We have then the possibility that water (H20) could be broken down into oxygen and hydrogen, that the oxygen is transmuted into carbon and that this carbon is then used to construct bio-molecules. Similar considerations apply to nitrogen.

This is a convenient solution as water is ubiquitous in biological systems. Any depletion of water molecules is easily remedied by the simple mechanism of diffusion. There is no need for the specialised transport of specific molecules or elements – the whole of the construction is from local materials and available energy.

A supervening bio-field

The electrodynamic forces that are described above as assembling the cellular structures are rather strong, short range and not particularly ‘intelligent’. They arise from the laws of physics and emerge from very basic vortex structures.

There is no sense in the laws of physics of any sort of organisational principle or the sort of feedback system required to achieve a stable end state. How does the system decide precisely where and when the blood islands are to be constructed and how does it decide when to stop?

Some higher level control system is clearly required. Such a system cannot override the local laws of physics and therefore must work in conjunction with them.

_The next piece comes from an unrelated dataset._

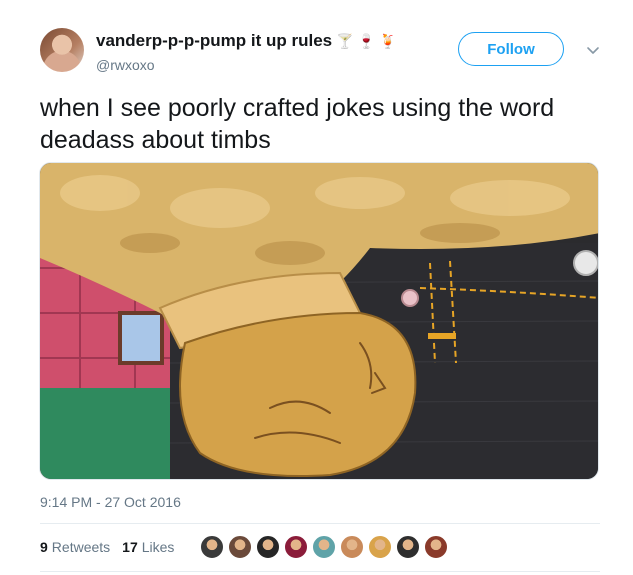 The width and height of the screenshot is (633, 575). What do you see at coordinates (511, 49) in the screenshot?
I see `follow-button: Follow` at bounding box center [511, 49].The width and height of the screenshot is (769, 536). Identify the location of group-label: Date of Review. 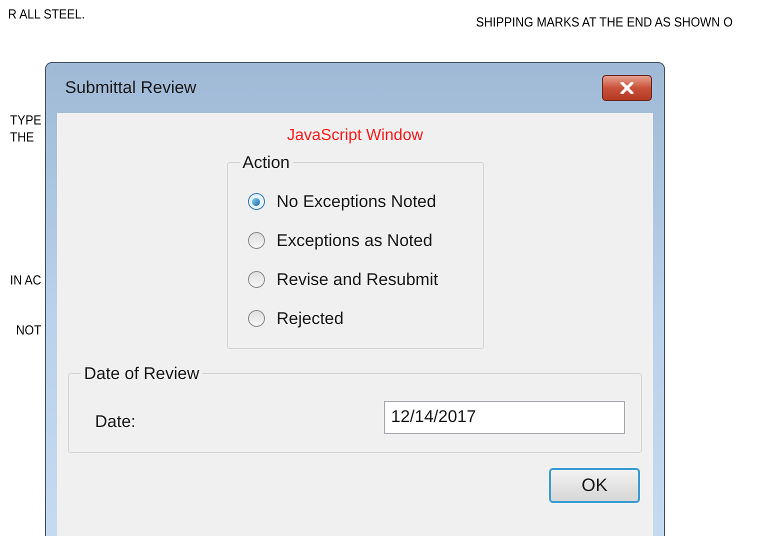
(142, 374).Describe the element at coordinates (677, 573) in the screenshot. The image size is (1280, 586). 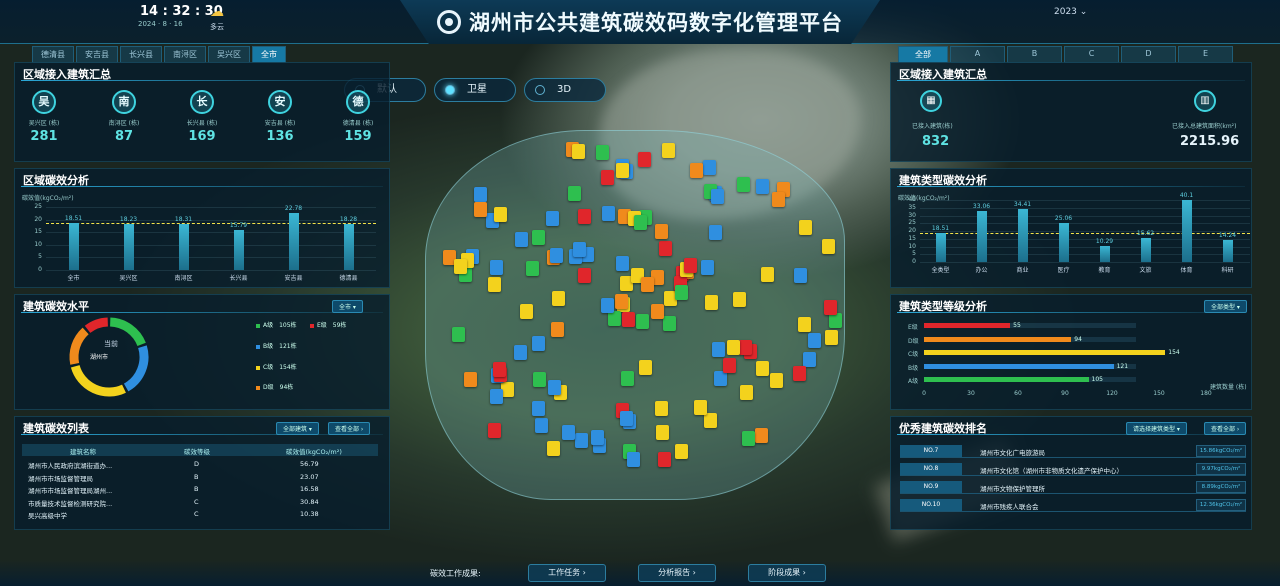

The page: The nature of the bio-field posits a supervening electromagnetic bio-field that works by subtle influence upon the emergent electromagnetic fields which arise from cellular collectives. The above observations help to reinforce this idea.

The hypothesis of ‘assembly by vortex structure’ seems natural and always locally in accordance with the laws of physics, but incomplete as regards overall organisation. Some other influence is required to provide a ‘subtle’ guide for the whole process and whose presence is inferred rather than directly observed.